Toronto points to the future.


Jason, look for educational technology, e.g. simulations, which are cheap and self-paced to more and more displace teachers, professors. Digital technology has the capacity now to "automate" learning and relegate teachers to the role of facilitators more and more. Teaching is what somebody does to us. Learning is what we do for ourselves; what we do for ourselves in the final analysis has more lasting impact. Call it discovery learning if you need a theory, name for it. The teacher unions here in Wisconsin are already worrying about this looming trend; higher education will also embrace the trend. We are in short looking at "teacherless" education, one of the core workshops at the 2012 World Future Society in Toronto, which your humble servant here had the good fortune to attend. 2013 is in Chicago! Closer.

Monday, April 8, 2013

Oxford Style - in Canada

Ronda, think of our course this way. It is "Oxford style." At Oxford University, students get a tutor. They meet with their tutors one-to-one weekly. The tutor assigns reading; the student does the reading. Then, both student and tutor meet the following week to discuss the readings. The tutor, of course, is a world-class expert who likely has done all of the reading on the topics that libraries can provide! I had the great honor of engaging in such a learning experience at the University of Toronto for one entire academic year!
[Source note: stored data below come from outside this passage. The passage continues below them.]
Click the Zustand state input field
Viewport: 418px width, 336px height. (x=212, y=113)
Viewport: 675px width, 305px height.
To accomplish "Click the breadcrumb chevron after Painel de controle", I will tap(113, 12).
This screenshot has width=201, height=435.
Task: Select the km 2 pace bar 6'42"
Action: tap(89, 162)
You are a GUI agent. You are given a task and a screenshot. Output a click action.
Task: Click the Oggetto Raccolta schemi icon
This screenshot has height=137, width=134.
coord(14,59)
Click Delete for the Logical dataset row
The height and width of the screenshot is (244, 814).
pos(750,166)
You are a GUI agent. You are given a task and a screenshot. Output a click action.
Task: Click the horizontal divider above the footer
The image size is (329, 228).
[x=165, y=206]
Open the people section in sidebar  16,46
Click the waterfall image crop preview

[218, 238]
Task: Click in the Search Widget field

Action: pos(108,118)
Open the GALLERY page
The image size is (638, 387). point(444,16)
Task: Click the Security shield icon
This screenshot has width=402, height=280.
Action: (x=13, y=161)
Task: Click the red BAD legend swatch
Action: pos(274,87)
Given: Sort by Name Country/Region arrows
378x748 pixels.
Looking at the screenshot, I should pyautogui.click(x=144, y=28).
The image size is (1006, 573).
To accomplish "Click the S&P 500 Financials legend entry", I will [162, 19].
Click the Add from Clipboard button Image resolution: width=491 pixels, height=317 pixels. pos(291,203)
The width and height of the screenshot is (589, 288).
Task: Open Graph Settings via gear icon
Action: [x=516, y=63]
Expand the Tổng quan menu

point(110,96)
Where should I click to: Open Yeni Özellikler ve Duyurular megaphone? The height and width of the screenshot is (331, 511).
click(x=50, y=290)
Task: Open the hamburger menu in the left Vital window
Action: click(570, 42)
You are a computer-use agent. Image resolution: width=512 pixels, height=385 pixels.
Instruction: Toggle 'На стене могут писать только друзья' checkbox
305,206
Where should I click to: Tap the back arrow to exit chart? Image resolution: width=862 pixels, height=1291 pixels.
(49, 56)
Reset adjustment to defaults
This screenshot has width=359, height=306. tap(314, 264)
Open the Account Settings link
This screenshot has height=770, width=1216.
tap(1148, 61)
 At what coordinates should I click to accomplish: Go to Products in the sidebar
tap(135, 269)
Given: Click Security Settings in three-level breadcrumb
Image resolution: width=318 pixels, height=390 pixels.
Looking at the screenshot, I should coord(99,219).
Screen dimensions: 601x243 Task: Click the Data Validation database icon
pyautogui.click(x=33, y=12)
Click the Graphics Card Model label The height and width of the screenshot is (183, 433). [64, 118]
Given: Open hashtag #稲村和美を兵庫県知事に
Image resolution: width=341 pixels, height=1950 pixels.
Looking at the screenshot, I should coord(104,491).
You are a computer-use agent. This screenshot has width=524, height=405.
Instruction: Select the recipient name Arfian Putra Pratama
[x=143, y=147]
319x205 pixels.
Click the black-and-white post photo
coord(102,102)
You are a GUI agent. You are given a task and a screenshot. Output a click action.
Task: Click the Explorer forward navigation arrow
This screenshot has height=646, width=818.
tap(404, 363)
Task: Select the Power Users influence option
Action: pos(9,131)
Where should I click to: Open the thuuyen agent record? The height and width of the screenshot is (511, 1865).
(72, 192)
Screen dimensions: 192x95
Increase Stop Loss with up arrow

Once weekly, I met one-to-one with Prof. John S. Moir, who passed away last year, ouch. He gave me reading assignments. Go to the library and read about this and that topic. Then, I would come back a week later to discuss what I had discovered and read on the subject with him! The bond between us became powerful, personal, and highly professional. We remained in contact after I earned my M.A. from Toronto under his guidance. This included periodic visits with him and his wife at their home in Brantford, Ontario. I told him when we last visited, two years ago, that he remains my hero; I want to be to my students what he was to me. There, we are going to do our course "Oxford style," although it will be only for eight weeks, not an academic year of nine months. Sadly, the factory model of learning has marginalized this one-to-one learning style, method. Yet, when we experience it, we never forget it. We can have this "Oxford style" experience.